Visiting Officers are volunteered by the Regiment, and when Ian first arrived he came with a little black notebook containing our names and address, Cyrus’s date and place of death. He took out his pen and waited. That little book was obviously going to fill over the months, it would become his method of ensuring no question went unanswered and all information was relayed.
This was a world that Cyrus was a part of and loved. I can see why now, five and a half weeks later. I always knew though. It was just him - a life he loved no more or less than he loved us, but a life to which he was suited - a life that made him a man. He had entered the realm of ‘a band of brothers’; men who would lay down their lives for each other, and now he had done just that - he had laid down his life.

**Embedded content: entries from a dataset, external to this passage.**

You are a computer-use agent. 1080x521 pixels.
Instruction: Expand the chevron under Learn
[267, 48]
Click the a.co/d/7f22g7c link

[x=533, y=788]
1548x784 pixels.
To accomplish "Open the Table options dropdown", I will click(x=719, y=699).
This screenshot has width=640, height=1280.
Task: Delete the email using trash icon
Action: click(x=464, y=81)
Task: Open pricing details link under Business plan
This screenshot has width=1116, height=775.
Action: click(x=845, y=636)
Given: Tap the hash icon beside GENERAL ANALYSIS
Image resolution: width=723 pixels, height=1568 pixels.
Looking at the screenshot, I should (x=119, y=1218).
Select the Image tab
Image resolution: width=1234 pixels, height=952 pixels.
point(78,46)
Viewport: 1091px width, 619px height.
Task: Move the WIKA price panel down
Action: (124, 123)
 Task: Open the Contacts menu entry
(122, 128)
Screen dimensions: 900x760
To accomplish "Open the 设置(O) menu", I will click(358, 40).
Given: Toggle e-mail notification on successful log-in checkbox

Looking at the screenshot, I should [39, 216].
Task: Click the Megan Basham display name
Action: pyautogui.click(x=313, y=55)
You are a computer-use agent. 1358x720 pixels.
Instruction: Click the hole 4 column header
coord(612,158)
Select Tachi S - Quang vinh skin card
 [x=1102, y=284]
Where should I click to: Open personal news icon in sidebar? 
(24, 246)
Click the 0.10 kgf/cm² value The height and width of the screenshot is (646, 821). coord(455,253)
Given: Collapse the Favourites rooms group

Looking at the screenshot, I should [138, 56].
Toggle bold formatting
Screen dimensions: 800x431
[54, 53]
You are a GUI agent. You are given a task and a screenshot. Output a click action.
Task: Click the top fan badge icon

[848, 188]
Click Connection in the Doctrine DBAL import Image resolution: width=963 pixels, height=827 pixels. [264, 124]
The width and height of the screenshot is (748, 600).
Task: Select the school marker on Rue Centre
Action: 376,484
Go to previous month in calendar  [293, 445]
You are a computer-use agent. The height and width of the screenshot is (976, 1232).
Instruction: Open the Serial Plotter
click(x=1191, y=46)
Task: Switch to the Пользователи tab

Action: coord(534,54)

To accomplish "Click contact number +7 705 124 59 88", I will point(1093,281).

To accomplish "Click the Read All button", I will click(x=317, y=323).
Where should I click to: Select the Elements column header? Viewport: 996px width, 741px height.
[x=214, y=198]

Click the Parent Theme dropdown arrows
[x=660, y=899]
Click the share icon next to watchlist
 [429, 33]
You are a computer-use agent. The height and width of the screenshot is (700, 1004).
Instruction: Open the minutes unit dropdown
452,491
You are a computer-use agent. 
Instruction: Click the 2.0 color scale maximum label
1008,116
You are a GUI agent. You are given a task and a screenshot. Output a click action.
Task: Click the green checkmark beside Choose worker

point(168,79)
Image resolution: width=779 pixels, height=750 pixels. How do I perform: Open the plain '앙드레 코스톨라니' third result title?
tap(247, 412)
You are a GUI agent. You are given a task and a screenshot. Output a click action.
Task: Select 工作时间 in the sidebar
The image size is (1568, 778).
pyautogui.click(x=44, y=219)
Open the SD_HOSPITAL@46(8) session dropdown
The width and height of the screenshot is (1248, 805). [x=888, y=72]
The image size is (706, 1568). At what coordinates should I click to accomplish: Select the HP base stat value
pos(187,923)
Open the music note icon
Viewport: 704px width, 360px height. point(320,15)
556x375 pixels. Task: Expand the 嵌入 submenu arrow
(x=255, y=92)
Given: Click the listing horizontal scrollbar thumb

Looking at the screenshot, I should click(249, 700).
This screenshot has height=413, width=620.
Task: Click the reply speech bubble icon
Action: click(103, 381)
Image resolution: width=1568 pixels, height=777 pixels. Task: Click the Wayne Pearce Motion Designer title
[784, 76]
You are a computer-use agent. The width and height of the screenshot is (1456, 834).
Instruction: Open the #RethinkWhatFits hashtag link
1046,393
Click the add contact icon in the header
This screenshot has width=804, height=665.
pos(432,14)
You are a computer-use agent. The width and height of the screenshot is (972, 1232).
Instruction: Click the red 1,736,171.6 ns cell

The Army said they would not release his name until we were ready. I will never be ready. We asked for twenty-four hours. There were so many people we needed to tell. That awful sound of the phone ringing, and when it’s picked up the other end you have to say the words that have changed our life, and will now change theirs. ‘Hello’ is impossible; how do you go on to say, ‘He was killed this morning’? It sticks in your throat, choking you. Sobbing, the words don’t really come out, but they know, the people on the other end of the line. They know.
Glue. Or is it pain? So many phone calls to make, always starting with that impossible ‘Hello’, always ending with whispered words that shatter, and make others scream. We couldn’t get hold of my mother or Rob’s dad - where the hell were they? We needed to tell them before it was all over the news. Frustration was added now. It wasn’t until the Thursday morning we eventually made contact, thirty-six hours after we had been told, just as the first news bulletins went out.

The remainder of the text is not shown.